**AIM OF THE EXERCISE:** Select and copy every line in the listing below that contains the word "Close". Case counts.
◆ ◆ ◆ ◆ ◆ ◆ ◆
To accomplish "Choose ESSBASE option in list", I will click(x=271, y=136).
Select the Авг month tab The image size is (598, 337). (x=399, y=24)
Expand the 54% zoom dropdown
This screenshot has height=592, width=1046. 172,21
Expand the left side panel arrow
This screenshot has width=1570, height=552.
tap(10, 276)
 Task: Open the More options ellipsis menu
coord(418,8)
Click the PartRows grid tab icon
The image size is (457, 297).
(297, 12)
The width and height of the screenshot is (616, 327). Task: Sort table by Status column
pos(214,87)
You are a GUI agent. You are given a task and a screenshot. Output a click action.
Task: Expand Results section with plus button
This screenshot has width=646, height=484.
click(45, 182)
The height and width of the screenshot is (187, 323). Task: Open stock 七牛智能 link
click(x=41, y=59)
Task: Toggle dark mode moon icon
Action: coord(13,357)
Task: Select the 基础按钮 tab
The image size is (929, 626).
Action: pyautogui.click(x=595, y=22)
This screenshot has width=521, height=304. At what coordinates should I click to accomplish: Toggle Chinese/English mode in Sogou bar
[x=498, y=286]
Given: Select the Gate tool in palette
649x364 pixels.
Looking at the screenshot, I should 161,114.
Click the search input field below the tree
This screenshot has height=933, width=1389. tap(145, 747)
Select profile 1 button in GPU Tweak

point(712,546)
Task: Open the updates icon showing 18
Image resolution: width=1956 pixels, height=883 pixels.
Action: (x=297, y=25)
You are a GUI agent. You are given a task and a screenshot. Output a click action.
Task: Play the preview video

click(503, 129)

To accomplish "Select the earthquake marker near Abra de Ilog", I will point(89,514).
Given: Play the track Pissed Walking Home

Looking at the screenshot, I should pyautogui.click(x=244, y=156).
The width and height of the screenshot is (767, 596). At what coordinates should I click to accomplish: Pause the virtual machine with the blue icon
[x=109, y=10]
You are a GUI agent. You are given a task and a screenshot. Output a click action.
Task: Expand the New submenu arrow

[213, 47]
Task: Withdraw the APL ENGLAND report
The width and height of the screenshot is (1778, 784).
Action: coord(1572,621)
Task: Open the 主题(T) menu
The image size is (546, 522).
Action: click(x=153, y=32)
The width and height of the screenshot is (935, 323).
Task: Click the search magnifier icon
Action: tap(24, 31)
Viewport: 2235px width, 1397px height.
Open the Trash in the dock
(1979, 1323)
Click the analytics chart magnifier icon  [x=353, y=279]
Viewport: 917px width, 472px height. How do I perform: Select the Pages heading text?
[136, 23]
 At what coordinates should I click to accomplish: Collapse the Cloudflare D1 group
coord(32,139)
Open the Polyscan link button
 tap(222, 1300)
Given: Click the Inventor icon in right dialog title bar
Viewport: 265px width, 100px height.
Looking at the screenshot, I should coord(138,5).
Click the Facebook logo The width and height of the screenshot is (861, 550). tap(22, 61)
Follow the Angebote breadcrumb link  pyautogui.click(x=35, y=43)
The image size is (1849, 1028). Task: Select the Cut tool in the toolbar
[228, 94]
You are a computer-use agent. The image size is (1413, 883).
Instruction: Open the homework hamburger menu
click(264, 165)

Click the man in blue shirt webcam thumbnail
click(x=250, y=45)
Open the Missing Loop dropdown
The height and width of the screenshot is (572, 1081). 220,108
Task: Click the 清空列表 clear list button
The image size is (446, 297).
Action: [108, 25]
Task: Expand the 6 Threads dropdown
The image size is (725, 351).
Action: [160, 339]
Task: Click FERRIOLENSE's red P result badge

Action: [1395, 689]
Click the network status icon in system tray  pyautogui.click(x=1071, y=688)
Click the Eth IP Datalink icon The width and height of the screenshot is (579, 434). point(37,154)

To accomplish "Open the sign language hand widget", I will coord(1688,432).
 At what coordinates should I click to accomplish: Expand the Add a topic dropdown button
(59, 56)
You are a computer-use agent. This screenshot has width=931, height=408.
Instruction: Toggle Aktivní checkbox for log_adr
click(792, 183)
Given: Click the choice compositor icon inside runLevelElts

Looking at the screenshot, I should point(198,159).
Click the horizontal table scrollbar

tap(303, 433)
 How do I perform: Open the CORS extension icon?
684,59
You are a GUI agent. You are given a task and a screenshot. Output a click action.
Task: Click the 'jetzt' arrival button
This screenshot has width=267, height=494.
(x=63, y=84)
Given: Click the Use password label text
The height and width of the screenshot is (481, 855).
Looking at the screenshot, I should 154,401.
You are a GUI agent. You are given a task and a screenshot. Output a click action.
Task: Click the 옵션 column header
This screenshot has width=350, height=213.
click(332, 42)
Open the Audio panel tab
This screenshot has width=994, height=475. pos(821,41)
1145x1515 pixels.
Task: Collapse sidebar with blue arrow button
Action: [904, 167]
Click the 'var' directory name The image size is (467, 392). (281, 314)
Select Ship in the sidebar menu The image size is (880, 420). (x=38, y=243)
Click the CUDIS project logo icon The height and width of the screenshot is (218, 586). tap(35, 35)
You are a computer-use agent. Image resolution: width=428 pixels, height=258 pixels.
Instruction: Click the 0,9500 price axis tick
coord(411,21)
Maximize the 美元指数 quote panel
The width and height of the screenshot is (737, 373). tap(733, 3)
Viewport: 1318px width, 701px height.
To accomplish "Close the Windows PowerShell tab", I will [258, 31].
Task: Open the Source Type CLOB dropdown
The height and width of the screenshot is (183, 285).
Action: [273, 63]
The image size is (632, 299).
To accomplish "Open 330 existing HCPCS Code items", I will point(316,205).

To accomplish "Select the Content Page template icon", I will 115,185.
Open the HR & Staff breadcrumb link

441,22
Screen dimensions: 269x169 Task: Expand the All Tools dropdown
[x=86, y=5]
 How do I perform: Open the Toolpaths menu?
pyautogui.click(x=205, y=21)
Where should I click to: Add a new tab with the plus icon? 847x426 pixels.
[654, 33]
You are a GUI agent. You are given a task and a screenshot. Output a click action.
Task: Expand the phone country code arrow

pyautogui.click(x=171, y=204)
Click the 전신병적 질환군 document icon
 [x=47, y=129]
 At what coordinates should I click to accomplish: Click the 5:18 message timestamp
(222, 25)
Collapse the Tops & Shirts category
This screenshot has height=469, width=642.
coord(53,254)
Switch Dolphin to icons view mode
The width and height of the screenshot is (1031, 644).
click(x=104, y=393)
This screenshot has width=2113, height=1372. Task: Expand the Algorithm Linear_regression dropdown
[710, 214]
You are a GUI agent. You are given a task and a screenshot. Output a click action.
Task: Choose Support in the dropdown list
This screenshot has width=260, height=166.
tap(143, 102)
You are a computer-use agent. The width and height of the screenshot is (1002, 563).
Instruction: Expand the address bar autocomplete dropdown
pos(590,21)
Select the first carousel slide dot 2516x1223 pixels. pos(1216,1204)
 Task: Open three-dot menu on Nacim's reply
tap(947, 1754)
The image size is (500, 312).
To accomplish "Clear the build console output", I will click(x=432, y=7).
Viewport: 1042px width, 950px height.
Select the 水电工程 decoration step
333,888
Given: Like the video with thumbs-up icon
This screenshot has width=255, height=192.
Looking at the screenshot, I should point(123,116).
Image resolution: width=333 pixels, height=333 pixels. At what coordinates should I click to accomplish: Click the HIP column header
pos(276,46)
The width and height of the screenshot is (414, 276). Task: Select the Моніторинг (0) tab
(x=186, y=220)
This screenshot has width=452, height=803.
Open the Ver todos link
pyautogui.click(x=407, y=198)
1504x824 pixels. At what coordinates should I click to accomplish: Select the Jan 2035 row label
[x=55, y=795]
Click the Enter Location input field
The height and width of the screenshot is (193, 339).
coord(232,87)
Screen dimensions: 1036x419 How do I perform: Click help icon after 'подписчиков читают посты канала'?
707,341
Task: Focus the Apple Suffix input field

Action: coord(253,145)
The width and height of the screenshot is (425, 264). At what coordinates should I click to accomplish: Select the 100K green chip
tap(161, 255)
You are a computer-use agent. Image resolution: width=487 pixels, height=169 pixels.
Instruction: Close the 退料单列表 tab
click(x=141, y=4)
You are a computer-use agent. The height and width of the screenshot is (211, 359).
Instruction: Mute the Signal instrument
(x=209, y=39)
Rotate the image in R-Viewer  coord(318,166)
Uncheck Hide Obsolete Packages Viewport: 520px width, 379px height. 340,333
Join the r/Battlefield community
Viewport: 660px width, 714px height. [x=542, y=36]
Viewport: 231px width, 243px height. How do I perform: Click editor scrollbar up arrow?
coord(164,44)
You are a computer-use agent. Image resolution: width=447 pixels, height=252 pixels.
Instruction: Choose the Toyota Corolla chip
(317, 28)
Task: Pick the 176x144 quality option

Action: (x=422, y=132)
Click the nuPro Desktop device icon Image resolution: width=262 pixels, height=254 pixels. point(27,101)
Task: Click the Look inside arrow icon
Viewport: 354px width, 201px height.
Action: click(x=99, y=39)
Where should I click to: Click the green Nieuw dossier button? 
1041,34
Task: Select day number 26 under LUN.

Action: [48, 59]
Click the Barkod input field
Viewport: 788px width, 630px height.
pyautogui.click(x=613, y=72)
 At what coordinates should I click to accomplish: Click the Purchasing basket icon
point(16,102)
◆ ◆ ◆ ◆ ◆ ◆ ◆
**WRITTEN SOLUTION:**
To accomplish "Close the Windows PowerShell tab", I will [258, 31].
Instruction: Close the 退料单列表 tab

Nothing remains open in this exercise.